▶ [Problem]
Reproduce only this part of the listing: the line with "Click the trigger", plus every line after it through the last.

= = = = =

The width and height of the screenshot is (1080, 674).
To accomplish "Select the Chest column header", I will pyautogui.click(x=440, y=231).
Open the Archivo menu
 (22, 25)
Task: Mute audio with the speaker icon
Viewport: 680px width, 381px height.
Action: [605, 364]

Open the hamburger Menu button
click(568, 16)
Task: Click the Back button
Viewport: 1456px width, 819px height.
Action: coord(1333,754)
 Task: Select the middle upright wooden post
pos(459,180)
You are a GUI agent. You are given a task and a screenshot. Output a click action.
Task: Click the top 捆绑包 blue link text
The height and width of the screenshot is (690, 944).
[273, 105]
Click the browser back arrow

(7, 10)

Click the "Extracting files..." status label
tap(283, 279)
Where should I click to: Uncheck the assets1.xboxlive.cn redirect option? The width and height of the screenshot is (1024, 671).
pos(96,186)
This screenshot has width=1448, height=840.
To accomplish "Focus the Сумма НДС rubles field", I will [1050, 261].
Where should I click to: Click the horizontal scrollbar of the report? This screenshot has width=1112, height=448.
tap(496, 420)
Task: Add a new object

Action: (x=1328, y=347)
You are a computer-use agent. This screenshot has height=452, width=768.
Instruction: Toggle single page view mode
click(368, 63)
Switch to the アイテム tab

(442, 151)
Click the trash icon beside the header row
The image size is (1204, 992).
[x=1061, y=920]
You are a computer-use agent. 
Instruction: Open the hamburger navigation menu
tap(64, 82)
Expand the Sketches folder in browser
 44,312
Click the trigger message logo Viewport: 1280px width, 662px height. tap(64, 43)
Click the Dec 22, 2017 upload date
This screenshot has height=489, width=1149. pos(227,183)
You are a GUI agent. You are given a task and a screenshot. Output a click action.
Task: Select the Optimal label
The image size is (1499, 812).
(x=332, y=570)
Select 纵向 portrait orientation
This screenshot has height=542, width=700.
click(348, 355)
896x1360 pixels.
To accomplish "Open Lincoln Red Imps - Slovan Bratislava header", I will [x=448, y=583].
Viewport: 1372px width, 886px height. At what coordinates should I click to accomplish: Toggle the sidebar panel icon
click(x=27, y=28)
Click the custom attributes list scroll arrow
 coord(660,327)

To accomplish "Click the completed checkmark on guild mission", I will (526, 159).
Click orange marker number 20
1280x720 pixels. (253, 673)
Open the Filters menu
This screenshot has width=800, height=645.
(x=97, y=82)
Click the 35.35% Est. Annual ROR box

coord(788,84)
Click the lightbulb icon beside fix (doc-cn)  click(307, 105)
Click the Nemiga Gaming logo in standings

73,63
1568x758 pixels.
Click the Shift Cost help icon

= = = = =

▶ [Your solution]
Click the trigger message logo Viewport: 1280px width, 662px height. tap(64, 43)
Click the Dec 22, 2017 upload date
This screenshot has height=489, width=1149. pos(227,183)
You are a GUI agent. You are given a task and a screenshot. Output a click action.
Task: Select the Optimal label
The image size is (1499, 812).
(x=332, y=570)
Select 纵向 portrait orientation
This screenshot has height=542, width=700.
click(348, 355)
896x1360 pixels.
To accomplish "Open Lincoln Red Imps - Slovan Bratislava header", I will [x=448, y=583].
Viewport: 1372px width, 886px height. At what coordinates should I click to accomplish: Toggle the sidebar panel icon
click(x=27, y=28)
Click the custom attributes list scroll arrow
 coord(660,327)

To accomplish "Click the completed checkmark on guild mission", I will (526, 159).
Click orange marker number 20
1280x720 pixels. (253, 673)
Open the Filters menu
This screenshot has width=800, height=645.
(x=97, y=82)
Click the 35.35% Est. Annual ROR box

coord(788,84)
Click the lightbulb icon beside fix (doc-cn)  click(307, 105)
Click the Nemiga Gaming logo in standings

73,63
1568x758 pixels.
Click the Shift Cost help icon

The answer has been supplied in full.